Вернуться к Две баронессы

XXV. В таинственной комнате и в сельской церкви

Итак, Элизабета во Фьюнене. Она гуляла по саду, сидела под свежей, весенней зеленью высоких буков. На всем лежал тот отпечаток девственности, который так приятен для глаз, от которого молодеет душа. Соловей пел в кустах, но не песнь тоски, а песнь радостную, вдохновенную, звонкую, как колокольчик. Элизабете седлали маленького осла, и она каталась на нем по саду и по лесу, а возле нее шел камер-юнкер. Устраивались катанья, прогулки по дороге и по селам, — баронесса хотела видеть людей. Встречные ребятишки — мальчуганы с загорелыми лицами и желтоватыми волосами — пресмешно кивали, кланяясь, точно им подзатыльника дали; девочки делали книксены. Баронесса всегда при этом подшучивала.

— Видно, что в балете не бывали, — говорила она, — попросту книксен делают, как умеют. И я когда-то его делала, теперь все забросила, заленилась!

Ходили они по домам зажиточных крестьян, сидели в их «парадных комнатках» с высочайшими постелями, в которых можно было потонуть. Хозяева показывали им, сколько напряли и наткали. Заглядывали также и в глиняные хижины бедняков, где курица с цыплятами жила возле хозяйской постели, где в низенькой комнатке жили часто такие славные души, о которых знал только Господь Бог, «хотя они заслуживали бы внимания и многих людей», замечала старая баронесса. Останавливались и у домов, где были больные. Баронесса расспрашивала и посылала лучшее вино из своего погреба. Безыскусственное выражение благодарности, взгляд бедняка, когда у него слов не хватало, действовали благотворно, как солнечный луч, как чистый воздух леса.
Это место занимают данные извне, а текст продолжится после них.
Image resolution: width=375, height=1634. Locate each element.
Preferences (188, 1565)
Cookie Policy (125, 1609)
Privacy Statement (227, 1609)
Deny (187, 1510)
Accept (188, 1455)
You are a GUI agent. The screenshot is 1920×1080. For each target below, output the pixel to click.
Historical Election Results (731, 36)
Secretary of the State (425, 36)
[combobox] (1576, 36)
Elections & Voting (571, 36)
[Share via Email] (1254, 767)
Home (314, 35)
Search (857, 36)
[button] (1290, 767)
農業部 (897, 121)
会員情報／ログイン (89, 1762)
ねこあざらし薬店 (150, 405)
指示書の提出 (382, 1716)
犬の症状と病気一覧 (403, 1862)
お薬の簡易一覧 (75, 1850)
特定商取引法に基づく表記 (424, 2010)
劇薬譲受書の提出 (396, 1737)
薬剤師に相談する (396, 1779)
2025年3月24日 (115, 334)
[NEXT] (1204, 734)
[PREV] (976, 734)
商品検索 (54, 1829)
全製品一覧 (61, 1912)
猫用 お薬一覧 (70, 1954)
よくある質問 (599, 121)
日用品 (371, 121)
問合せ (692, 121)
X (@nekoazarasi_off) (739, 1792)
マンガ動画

На другой же день по приезде баронессы к ней явился Герман и сделался их постоянным гостем по воскресеньям, хотя его имение было в добрых трех милях оттуда по направлению к Большому Бельту. Он видел камер-юнкера несколько лет тому назад, в доме отца графа Фредерика. Тогда они занимали совершенно различное положение в обществе. Теперь они познакомились ближе и скоро увидели друг в друге хорошие стороны. Когда они начинали говорить об искусстве и поэзии, к ним подсаживалась Элизабета; но вызвать ее на участие в разговоре никто не мог. В присутствии Германа она считала себя слишком несостоятельной и едва решалась изредка вставить слово.

Один раз камер-юнкер завел речь о том роде поэзии, в котором сделала первый опыт Элизабета. Ей показалось, что Герман судил об этом гораздо строже, и даже пристально смотрел на нее. А между тем он ведь ничего не знал о ее «прегрешении», как выразился бы поэт на ее месте.

— Недостаточно уметь правильно излагать мысль, — говорил Герман, — это должен уметь каждый образованный человек нашего времени. Дело в том, какова эта мысль? Если она только снимок с гениальных идей, уже известных миру, так этого мало! Она должна представлять или совершенно новый цветок поэзии, или оживленный и укрепленный отпрыск ее, который слабо держался на ветке.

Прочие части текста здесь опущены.